YANG DIKERJAKAN:
(a) Dalam kutipan dokumen, daerah mana yang dipakai sebagai contoh naiknya mobilitas?
(b) Cocokkan tiap pernyataan dengan kutipan dokumen: apakah sesuai? Jawab ya atau tidak dan kutip persis kata-kata yang jadi penentunya.
(i) Pemerintah mengambil kebijakan wajib tes PCR secara asal-asalan.
(ii) Di Bali, data mobilitas minggu ketiga Oktober 2021 setara dengan masa liburan natal dan tahun baru 2020.
(iii) Kebijakan wajib tes PCR diputuskan bersama-sama dengan tim.
(c) Ambil dari kutipan dokumen bagian yang dimulai dari "Ia mengatakan 1" sampai dengan "awal pekan ini.", lalu salin persis tanpa perubahan.

Djawanews.com – Bawahan Luhut Binsar Pandjaitan, Septian Hario Seto memaparkan alasan pemerintah sempat mewajibkan tes PCR untuk penumpang pesawat di tengah penurunan kasus COVID-19.
“Saya merasa saya harus menulis mengenai hal ini. Saya akan cerita dari awal sehingga teman-teman bisa memahami perspektif mendesaknya kita akan kebutuhan tes PCR yang terjangkau dalam pandemi ini,” kata Septian pada Selasa, 09 November.
Bawahan Luhut itu mengungkapkan kebijakan wajib tes PCR tak diambil pemerintah secara asal-asalan. Kebijakan tersebut diputuskan bersama-sama dengan tim untuk mencegah resiko peningkatan penularan COVID-19.
Ia mengatakan 1 hingga 2 minggu sebelum kebijakan PCR untuk penumpang pesawat ini diberlakukan, pihaknya melihat peningkatan risiko penularan yang meningkat sangat drastis.
“Indikator mobilitas yang kami gunakan menunjukkan peningkatan yang signifikan. Contohnya di Bali, data mobilitas minggu ketiga Oktober 2021 menunjukkan level yang sama dengan liburan natal dan tahun baru 2020,” ungkap Seto dalam tulisan yang ia keluarkan di Jakarta pada awal pekan ini.

BAHAN TERSEDIA:
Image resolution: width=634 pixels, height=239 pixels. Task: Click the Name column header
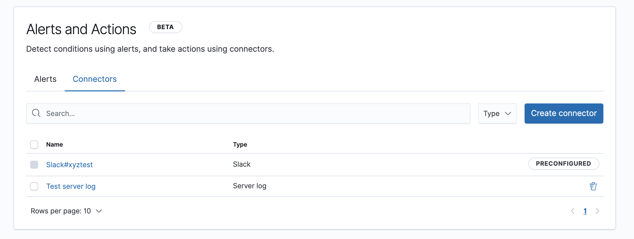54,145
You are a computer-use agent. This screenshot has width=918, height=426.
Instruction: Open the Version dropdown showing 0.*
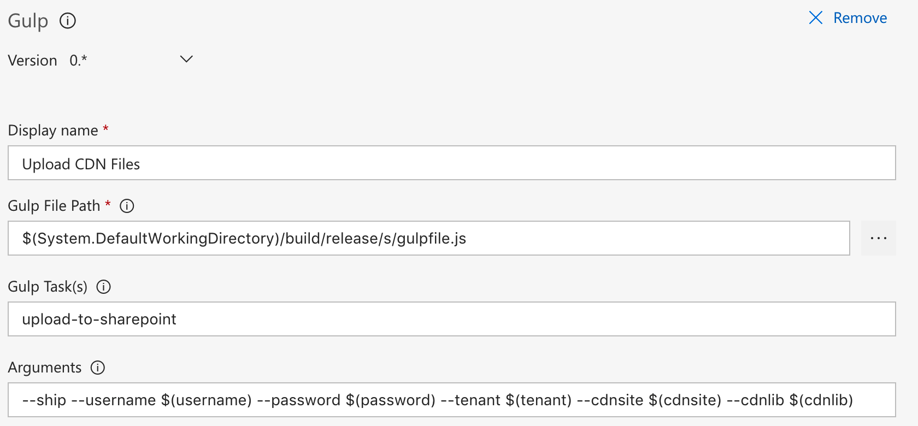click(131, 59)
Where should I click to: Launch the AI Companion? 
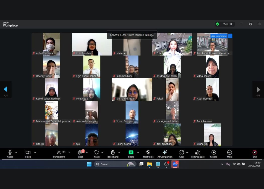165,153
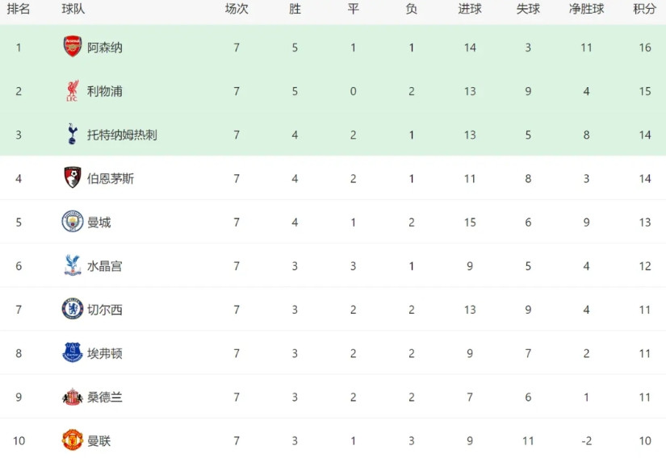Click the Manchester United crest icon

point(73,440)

* * *

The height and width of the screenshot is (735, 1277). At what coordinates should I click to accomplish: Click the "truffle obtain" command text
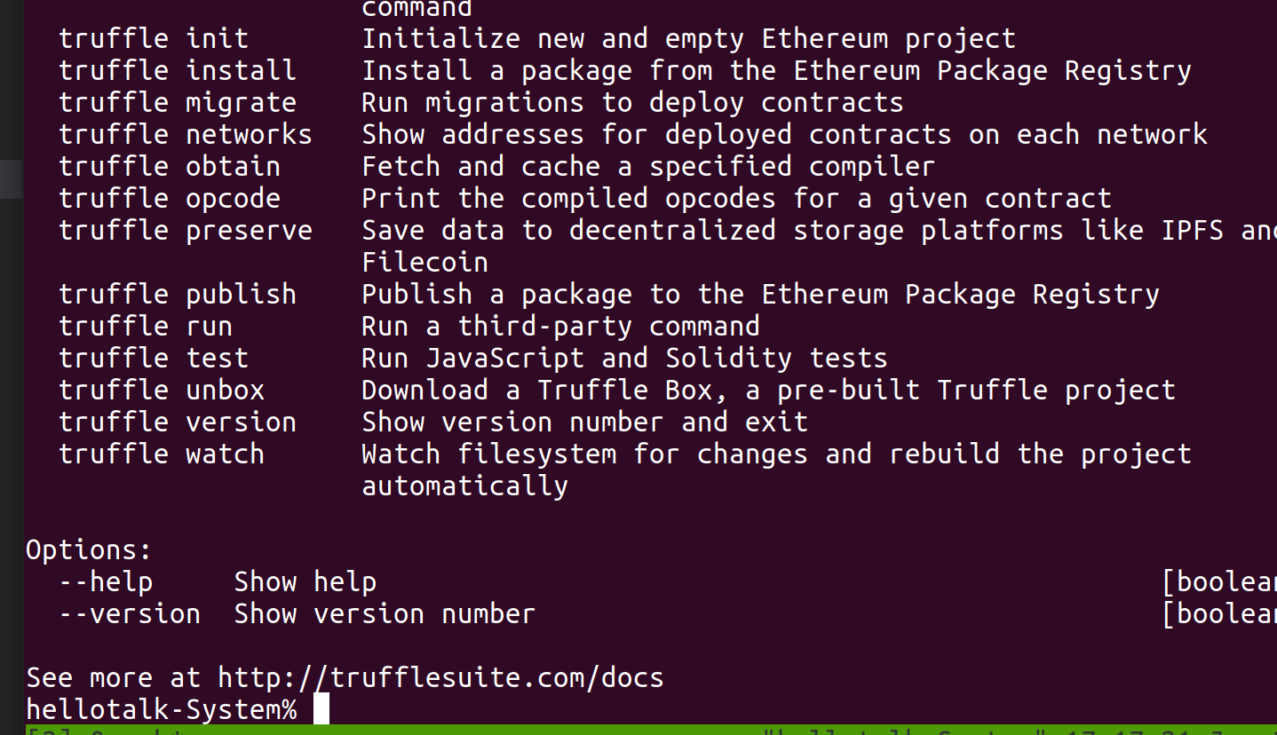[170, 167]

HASIL TIAP TUGAS:
(a) Bali.

(b)
(i) Tidak: "kebijakan wajib tes PCR tak diambil pemerintah secara asal-asalan"
(ii) Ya: "data mobilitas minggu ketiga Oktober 2021 menunjukkan level yang sama dengan liburan natal dan tahun baru 2020"
(iii) Ya: "Kebijakan tersebut diputuskan bersama-sama dengan tim"

(c)
Ia mengatakan 1 hingga 2 minggu sebelum kebijakan PCR untuk penumpang pesawat ini diberlakukan, pihaknya melihat peningkatan risiko penularan yang meningkat sangat drastis.
“Indikator mobilitas yang kami gunakan menunjukkan peningkatan yang signifikan. Contohnya di Bali, data mobilitas minggu ketiga Oktober 2021 menunjukkan level yang sama dengan liburan natal dan tahun baru 2020,” ungkap Seto dalam tulisan yang ia keluarkan di Jakarta pada awal pekan ini.